Exercise
Copy these lines without any changes. Include every row.

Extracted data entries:

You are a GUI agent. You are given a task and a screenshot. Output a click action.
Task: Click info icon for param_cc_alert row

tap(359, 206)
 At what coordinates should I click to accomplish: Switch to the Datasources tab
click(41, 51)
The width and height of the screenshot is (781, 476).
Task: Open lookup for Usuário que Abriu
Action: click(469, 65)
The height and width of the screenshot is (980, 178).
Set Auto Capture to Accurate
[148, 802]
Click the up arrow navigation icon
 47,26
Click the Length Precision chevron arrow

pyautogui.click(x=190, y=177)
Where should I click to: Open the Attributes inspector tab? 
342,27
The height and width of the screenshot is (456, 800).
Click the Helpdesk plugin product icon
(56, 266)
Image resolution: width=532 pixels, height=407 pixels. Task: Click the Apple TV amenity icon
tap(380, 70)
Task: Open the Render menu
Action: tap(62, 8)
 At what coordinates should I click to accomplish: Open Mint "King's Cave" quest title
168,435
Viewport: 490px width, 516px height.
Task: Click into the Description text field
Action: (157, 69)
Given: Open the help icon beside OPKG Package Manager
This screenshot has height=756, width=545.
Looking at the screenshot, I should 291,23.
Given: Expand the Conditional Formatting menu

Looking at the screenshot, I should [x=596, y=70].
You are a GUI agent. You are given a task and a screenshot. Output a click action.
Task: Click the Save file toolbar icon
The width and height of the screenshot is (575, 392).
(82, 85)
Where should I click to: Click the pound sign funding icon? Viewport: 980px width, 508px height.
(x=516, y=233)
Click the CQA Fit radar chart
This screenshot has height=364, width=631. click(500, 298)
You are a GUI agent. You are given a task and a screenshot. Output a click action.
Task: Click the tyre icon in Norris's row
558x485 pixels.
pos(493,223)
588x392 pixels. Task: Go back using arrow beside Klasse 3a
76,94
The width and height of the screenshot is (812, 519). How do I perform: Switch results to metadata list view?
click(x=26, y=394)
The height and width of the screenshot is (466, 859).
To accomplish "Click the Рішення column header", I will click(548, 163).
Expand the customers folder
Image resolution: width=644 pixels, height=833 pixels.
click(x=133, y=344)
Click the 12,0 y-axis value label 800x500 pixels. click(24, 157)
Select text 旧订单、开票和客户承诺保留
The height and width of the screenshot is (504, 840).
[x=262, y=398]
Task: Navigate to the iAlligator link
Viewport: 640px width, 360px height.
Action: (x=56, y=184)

Solution for this task
You are a GUI agent. You are given a task and a screenshot. Output a click action.
Task: Click info icon for param_cc_alert row

tap(359, 206)
 At what coordinates should I click to accomplish: Switch to the Datasources tab
click(41, 51)
The width and height of the screenshot is (781, 476).
Task: Open lookup for Usuário que Abriu
Action: click(469, 65)
The height and width of the screenshot is (980, 178).
Set Auto Capture to Accurate
[148, 802]
Click the up arrow navigation icon
 47,26
Click the Length Precision chevron arrow

pyautogui.click(x=190, y=177)
Where should I click to: Open the Attributes inspector tab? 
342,27
The height and width of the screenshot is (456, 800).
Click the Helpdesk plugin product icon
(56, 266)
Image resolution: width=532 pixels, height=407 pixels. Task: Click the Apple TV amenity icon
tap(380, 70)
Task: Open the Render menu
Action: tap(62, 8)
 At what coordinates should I click to accomplish: Open Mint "King's Cave" quest title
168,435
Viewport: 490px width, 516px height.
Task: Click into the Description text field
Action: (157, 69)
Given: Open the help icon beside OPKG Package Manager
This screenshot has height=756, width=545.
Looking at the screenshot, I should 291,23.
Given: Expand the Conditional Formatting menu

Looking at the screenshot, I should [x=596, y=70].
You are a GUI agent. You are given a task and a screenshot. Output a click action.
Task: Click the Save file toolbar icon
The width and height of the screenshot is (575, 392).
(82, 85)
Where should I click to: Click the pound sign funding icon? Viewport: 980px width, 508px height.
(x=516, y=233)
Click the CQA Fit radar chart
This screenshot has height=364, width=631. click(500, 298)
You are a GUI agent. You are given a task and a screenshot. Output a click action.
Task: Click the tyre icon in Norris's row
558x485 pixels.
pos(493,223)
588x392 pixels. Task: Go back using arrow beside Klasse 3a
76,94
The width and height of the screenshot is (812, 519). How do I perform: Switch results to metadata list view?
click(x=26, y=394)
The height and width of the screenshot is (466, 859).
To accomplish "Click the Рішення column header", I will click(548, 163).
Expand the customers folder
Image resolution: width=644 pixels, height=833 pixels.
click(x=133, y=344)
Click the 12,0 y-axis value label 800x500 pixels. click(24, 157)
Select text 旧订单、开票和客户承诺保留
The height and width of the screenshot is (504, 840).
[x=262, y=398]
Task: Navigate to the iAlligator link
Viewport: 640px width, 360px height.
Action: (x=56, y=184)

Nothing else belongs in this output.